[Start of Records shown]
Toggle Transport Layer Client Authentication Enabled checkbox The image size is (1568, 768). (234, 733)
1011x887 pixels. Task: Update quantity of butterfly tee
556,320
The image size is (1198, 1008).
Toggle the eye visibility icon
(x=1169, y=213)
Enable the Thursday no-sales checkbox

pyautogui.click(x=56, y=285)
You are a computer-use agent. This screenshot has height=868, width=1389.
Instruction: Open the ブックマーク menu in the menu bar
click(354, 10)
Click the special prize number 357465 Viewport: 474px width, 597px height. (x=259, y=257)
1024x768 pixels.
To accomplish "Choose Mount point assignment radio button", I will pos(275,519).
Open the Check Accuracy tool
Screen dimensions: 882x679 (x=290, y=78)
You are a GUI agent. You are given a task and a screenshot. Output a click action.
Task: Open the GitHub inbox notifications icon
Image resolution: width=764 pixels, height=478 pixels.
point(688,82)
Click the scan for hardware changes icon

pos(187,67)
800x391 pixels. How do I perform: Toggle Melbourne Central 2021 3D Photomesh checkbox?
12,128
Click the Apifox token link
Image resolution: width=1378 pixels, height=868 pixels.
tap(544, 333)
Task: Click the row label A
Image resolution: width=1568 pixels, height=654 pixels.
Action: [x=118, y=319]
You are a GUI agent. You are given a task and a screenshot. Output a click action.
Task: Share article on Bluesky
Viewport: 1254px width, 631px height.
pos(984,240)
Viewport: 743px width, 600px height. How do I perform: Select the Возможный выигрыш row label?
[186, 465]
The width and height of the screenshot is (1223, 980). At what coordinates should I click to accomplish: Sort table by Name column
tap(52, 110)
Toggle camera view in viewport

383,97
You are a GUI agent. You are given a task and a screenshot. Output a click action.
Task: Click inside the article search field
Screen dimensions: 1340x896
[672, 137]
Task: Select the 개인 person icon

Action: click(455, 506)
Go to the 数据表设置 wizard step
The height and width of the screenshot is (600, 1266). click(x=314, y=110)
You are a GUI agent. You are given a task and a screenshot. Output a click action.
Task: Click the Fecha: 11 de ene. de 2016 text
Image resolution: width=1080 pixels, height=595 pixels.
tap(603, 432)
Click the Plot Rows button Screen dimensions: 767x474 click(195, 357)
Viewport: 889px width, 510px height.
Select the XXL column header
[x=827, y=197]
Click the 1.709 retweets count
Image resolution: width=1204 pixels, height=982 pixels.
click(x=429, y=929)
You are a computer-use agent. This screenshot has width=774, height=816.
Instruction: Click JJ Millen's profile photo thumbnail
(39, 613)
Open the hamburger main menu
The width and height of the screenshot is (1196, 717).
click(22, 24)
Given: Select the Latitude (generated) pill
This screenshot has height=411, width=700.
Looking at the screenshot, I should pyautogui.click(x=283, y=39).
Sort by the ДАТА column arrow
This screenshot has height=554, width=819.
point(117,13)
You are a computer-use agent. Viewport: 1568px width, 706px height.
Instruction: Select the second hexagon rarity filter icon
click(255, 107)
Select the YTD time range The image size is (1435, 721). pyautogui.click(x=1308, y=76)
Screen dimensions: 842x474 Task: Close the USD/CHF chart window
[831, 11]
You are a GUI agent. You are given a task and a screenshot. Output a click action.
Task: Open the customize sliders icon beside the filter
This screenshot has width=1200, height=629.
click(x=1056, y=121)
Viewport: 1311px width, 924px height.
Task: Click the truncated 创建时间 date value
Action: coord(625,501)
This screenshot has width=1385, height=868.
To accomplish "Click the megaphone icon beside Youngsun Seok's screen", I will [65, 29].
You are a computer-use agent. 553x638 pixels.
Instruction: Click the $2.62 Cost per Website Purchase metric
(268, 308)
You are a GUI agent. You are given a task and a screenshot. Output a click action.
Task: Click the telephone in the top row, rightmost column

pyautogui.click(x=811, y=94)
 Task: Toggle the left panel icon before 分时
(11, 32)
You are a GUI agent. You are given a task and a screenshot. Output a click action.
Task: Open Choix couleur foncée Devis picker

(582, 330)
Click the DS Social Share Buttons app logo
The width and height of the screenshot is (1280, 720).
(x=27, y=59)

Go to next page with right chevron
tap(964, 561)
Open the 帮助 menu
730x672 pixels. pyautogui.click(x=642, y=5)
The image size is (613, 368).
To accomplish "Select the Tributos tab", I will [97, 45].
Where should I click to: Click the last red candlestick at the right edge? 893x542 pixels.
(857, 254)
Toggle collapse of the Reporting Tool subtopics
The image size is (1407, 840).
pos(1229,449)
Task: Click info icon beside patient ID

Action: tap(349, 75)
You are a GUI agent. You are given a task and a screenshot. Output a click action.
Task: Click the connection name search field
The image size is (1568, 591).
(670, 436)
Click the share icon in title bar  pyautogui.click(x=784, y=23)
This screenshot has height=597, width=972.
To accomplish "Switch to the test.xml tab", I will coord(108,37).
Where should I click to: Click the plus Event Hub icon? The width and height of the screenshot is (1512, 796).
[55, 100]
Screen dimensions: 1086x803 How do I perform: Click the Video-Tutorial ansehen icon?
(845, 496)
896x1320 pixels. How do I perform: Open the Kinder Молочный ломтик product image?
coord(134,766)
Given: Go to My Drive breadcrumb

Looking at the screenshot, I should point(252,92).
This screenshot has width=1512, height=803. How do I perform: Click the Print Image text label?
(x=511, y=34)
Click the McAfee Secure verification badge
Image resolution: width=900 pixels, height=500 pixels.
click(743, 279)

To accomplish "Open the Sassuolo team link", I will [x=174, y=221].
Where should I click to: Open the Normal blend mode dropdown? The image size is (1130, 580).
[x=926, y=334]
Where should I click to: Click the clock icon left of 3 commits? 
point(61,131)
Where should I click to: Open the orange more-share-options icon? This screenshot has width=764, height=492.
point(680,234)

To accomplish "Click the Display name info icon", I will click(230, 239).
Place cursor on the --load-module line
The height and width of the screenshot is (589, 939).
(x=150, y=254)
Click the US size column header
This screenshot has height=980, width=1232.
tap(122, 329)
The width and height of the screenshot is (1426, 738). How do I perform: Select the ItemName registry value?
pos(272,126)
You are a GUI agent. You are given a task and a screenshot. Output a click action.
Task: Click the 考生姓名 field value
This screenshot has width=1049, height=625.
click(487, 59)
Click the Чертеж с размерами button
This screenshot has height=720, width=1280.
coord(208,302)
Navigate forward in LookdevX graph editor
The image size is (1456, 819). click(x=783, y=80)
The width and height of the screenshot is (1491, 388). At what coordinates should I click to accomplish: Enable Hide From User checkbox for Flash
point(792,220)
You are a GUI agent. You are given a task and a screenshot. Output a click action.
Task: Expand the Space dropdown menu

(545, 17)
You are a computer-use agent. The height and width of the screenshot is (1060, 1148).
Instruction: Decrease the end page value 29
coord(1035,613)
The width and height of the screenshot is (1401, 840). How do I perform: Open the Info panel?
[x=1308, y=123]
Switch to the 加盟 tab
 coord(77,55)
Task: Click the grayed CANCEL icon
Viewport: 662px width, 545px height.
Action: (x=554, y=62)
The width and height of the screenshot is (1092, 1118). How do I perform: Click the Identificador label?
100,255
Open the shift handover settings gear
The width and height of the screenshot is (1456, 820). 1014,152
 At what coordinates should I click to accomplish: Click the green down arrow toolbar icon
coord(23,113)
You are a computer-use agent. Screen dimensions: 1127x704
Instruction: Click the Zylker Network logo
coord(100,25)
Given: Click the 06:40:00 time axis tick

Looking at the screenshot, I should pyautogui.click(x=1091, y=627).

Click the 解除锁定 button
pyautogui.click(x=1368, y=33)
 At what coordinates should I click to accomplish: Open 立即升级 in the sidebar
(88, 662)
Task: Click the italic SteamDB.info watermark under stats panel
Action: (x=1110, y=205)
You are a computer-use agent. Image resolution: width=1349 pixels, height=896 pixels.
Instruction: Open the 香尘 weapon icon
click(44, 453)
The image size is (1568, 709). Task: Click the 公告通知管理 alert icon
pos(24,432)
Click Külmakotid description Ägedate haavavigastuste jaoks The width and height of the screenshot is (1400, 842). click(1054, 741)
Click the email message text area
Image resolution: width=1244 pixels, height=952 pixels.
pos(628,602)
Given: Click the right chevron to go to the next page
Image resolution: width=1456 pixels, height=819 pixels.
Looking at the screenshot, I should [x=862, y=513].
[End of Records shown]
## Challenge
Express the data as a JSON list of strings, one string per line and no blank lines, starting with the line containing "This screenshot has width=1385, height=868." and going on through the line containing "will [97, 45].".

## Worked answer
[
  "This screenshot has width=1385, height=868.",
  "To accomplish \"Click the megaphone icon beside Youngsun Seok's screen\", I will [65, 29].",
  "You are a computer-use agent. 553x638 pixels.",
  "Instruction: Click the $2.62 Cost per Website Purchase metric",
  "(268, 308)",
  "You are a GUI agent. You are given a task and a screenshot. Output a click action.",
  "Task: Click the telephone in the top row, rightmost column",
  "pyautogui.click(x=811, y=94)",
  " Task: Toggle the left panel icon before 分时",
  "(11, 32)",
  "You are a GUI agent. You are given a task and a screenshot. Output a click action.",
  "Task: Open Choix couleur foncée Devis picker",
  "(582, 330)",
  "Click the DS Social Share Buttons app logo",
  "The width and height of the screenshot is (1280, 720).",
  "(x=27, y=59)",
  "Go to next page with right chevron",
  "tap(964, 561)",
  "Open the 帮助 menu",
  "730x672 pixels. pyautogui.click(x=642, y=5)",
  "The image size is (613, 368).",
  "To accomplish \"Select the Tributos tab\", I will [97, 45]."
]